Roche receives European approval for Tecentriq in combo with Abraxane to treat people with PD-L1-positive TNBC
Roche announced that the European Commission has approved Tecentriq (atezolizumab) plus chemotherapy (Abraxane [paclitaxel protein-bound particles for injectable suspension (albumin-bound); nab-paclitaxel]) for the treatment of adult patients with unresectable locally advanced or metastatic triple-negative breast cancer (TNBC) whose tumours have PD-L1 expression (=1%) and who have not received prior chemotherapy for metastatic disease. Roche’s VENTANA PD-L1 (SP142) Assay is now CE marked and commercially available in the European Union as an aid for identifying patients with TNBC eligible for treatment with the Tecentriq combination.
“For the past 30 years, we have been dedicated to transforming the lives of people with breast cancer.

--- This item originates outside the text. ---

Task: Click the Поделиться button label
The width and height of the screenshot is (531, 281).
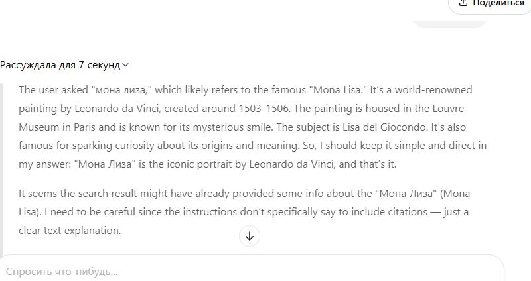Action: coord(498,3)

Now, we are pleased to build on this foundation with the news that the first immunotherapy treatment for triple-negative breast cancer is available to people in Europe with PD-L1-positive, metastatic triple-negative breast cancer,” said Sandra Horning, MD, Roche’s Chief Medical Officer and Head of Global Product Development. “The European approval of this Tecentriq combination represents a significant step forward in the treatment of this aggressive breast cancer, where the unmet medical need is great.”